Reproduce the part of the text on Elizabeth An's outdoor dining, starting with "The CEO of House" and going on through "coaxing customers back.".

Top of Provided text

OC restaurateur, philanthropist and fashionista Elizabeth An spared no expense ensuring branding of her restaurants wasn’t lost in translation when converting to outdoor dining.

The CEO of House of An—a multi-restaurant operator whose concepts include AnQi at South Coast Plaza—went beyond implementing COVID-19 safety and sanitation measures. She went for full-on immersive experience, and it’s coaxing customers back.

“It’s definitely helping,” she said. “We have not recovered yet from the loss and I hope in time it will, but having outdoor dining support along with to-go has helped. Both are important because outdoor alone will not be sufficient.”

An, who splits her time between residences in Corona del Mar and Beverly Hills, has long been active in OC’s philanthropic scene, underwriting dinners and co-chairing galas in support of nonprofits such as the Bowers Museum, Pacific Symphony, CASA and Second Harvest Food Bank of OC.

Bottom of Provided text
Top of Supplied data

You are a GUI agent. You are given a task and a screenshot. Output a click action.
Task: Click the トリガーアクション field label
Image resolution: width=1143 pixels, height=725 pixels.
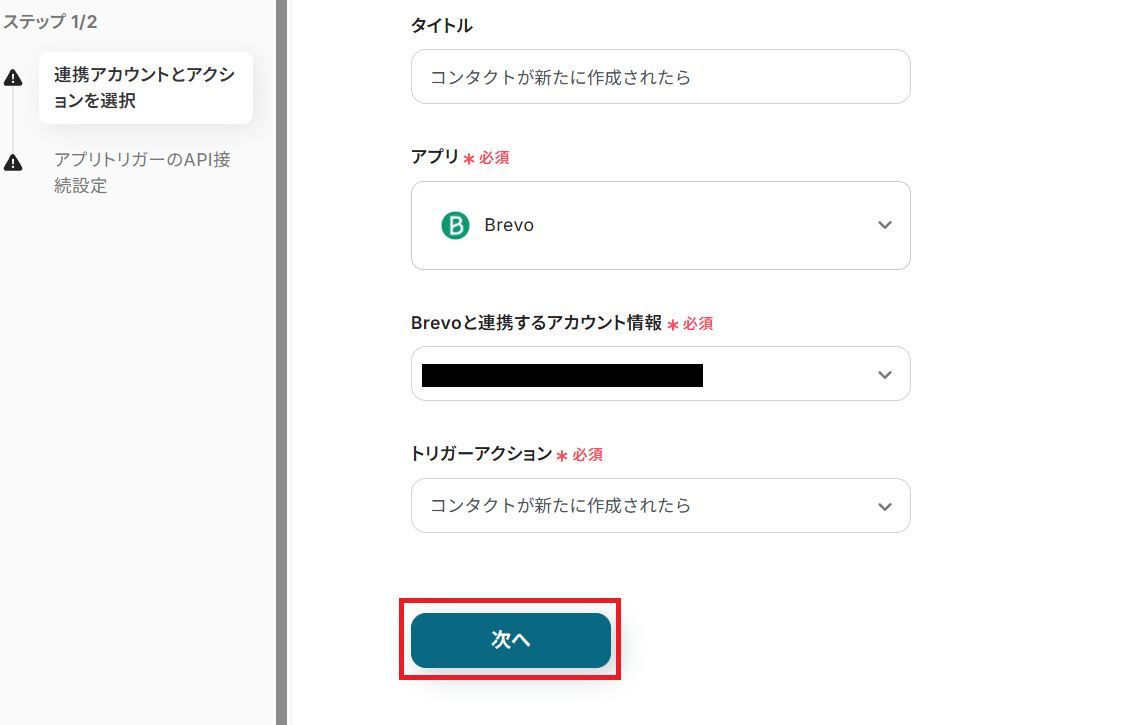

Bottom of Supplied data

Solved exercise
The CEO of House of An—a multi-restaurant operator whose concepts include AnQi at South Coast Plaza—went beyond implementing COVID-19 safety and sanitation measures. She went for full-on immersive experience, and it’s coaxing customers back.